In case they’re new to you, here’s a example (set the file executable by all users: chmod a+x example.bash), if you had to get a session_id, before retrieving a list of Field=Value pairs (one per line), and you wanted to collect a specific one as the sensor value, you could do something like:

#!/bin/bash
DEVICE=192.168.0.1
SESSION_ID=`curl -q --user=username:password https://$DEVICE/get_session` 
# get_data returns a list Field=Value one per line, find just that line, print just the 2nd field
curl -q -H "Cookie: Session=$SESSION_ID" https://$DEVICE/get_data | grep SomeField | awk -F= '{print $2}'

Yeap, fully agree… but if we have response from shell_command no integration would be needed and way more things could be done natively in HA. :smiley:

I’m still confused by what you are asking for. How does the command line sensor not satisfy you “shell command returning value” requirement?

Simple example:

  • sensor 1 logs on to DSM and retrieves SID that allows to retrieve info in future calls.
  • sensor 2 uses SID information to retrieve info about list of download tasks.
  • sensor 3 uses SID and additional info from sensor 2 to retrieve details of specific task detail.

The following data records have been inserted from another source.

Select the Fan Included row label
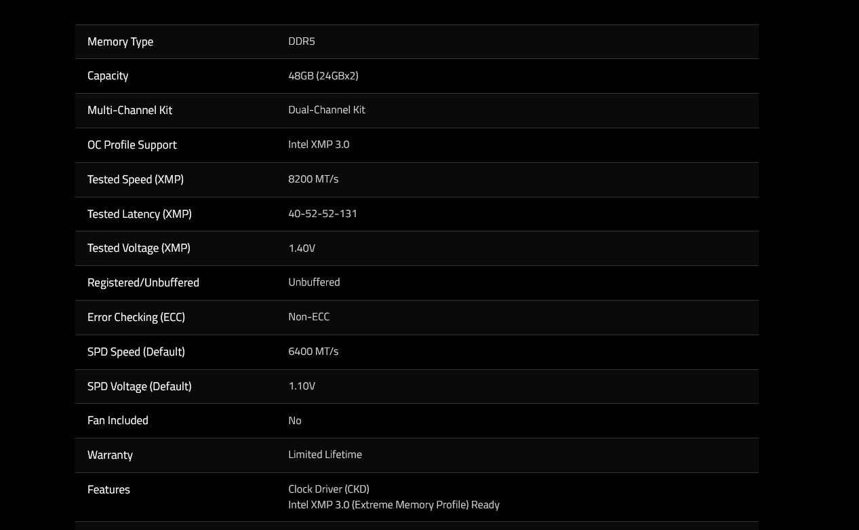The height and width of the screenshot is (530, 859). (118, 421)
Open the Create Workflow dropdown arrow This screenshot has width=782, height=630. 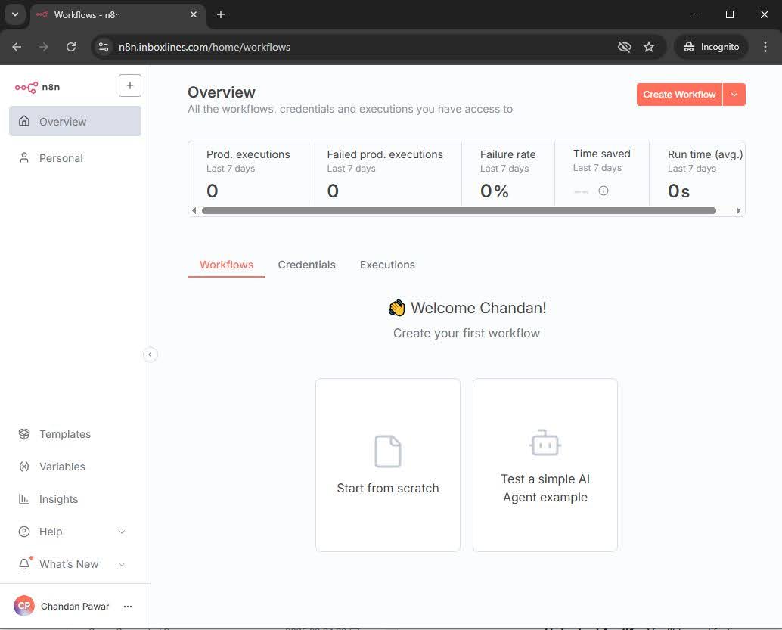click(734, 95)
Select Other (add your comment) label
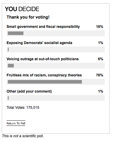The image size is (114, 142). pos(29,91)
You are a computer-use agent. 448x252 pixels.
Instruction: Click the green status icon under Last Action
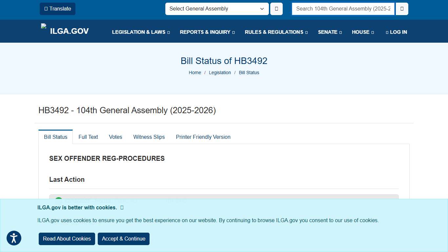pyautogui.click(x=58, y=200)
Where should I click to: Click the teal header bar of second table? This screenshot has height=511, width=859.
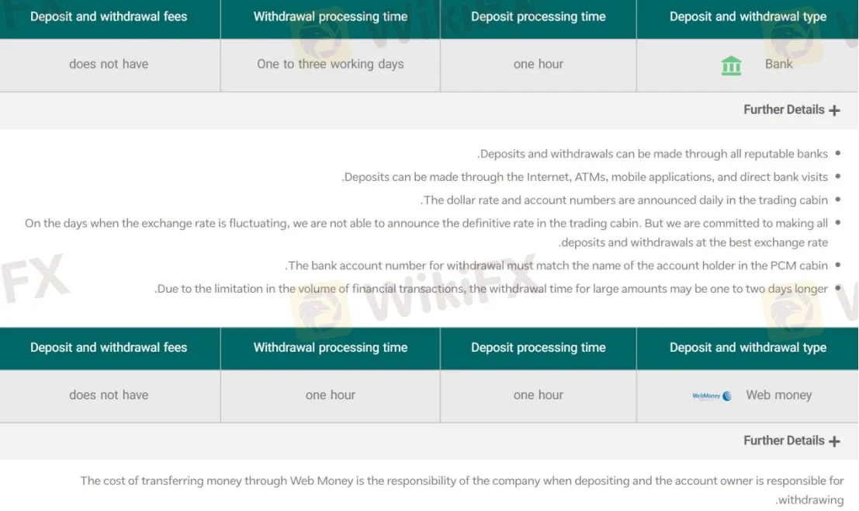tap(429, 347)
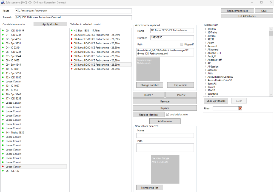
Task: Click the app icon in the title bar
Action: pyautogui.click(x=3, y=2)
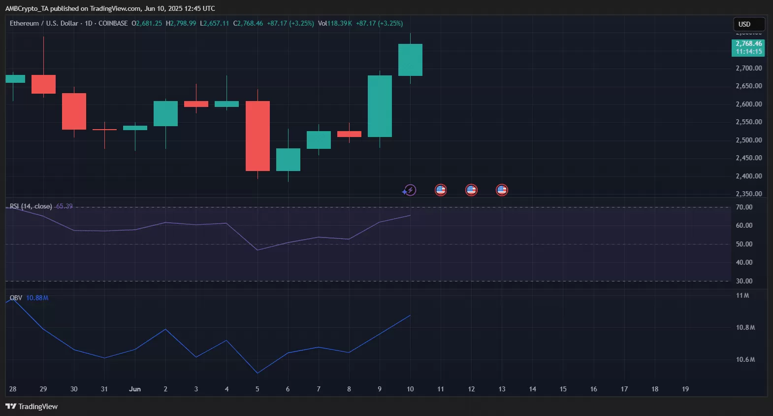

Now, since these sensor are retrieving information in non coordinated way it could happens that before sensor 3 wil try to execute, sensor one will repeat login to DSM and obtain new SID, which will cause sensor 3 to fail, as it will try to authenticate with obsolete SID. These operations need to be executed in specific order. Automation of script can be used to control order of operations, but in this case cannot trigger sensor update.
If shell command could return responce, it could be used instead of sensor to keep desired order of operations.
My idea was that since we already have shell_command that can trigger any script at any moment and we have rest sensor, that is doing basically the same, but is capable of returning output of script, but without control over time, it should be easy to combine these two and have shell_command returning value to lets say input_text or input_number entity.
Alternatively; can we have possibility to disable automatic sensor refresh (refresh_interval: 0, or something like that) and have service available, that would force sensor refresh (service: sensor.refresh)? Result would be the same - obtaining REST value in time controlled way.

You could perform all of the necessary steps in a single command, so I’m still not getting why it would be necessary to do it exactly the way you are describing.

There is already a service to manually update entities homeassistant.update_entity. If you wanted manual control just set the scan_interval to high number, and call homeassistant.update_entity as needed. Then you would have full control over when the new state populates.

:open_mouth: :open_mouth: :open_mouth: :open_mouth:
I was not aware about homeassistant.update_entity service will test this for sure!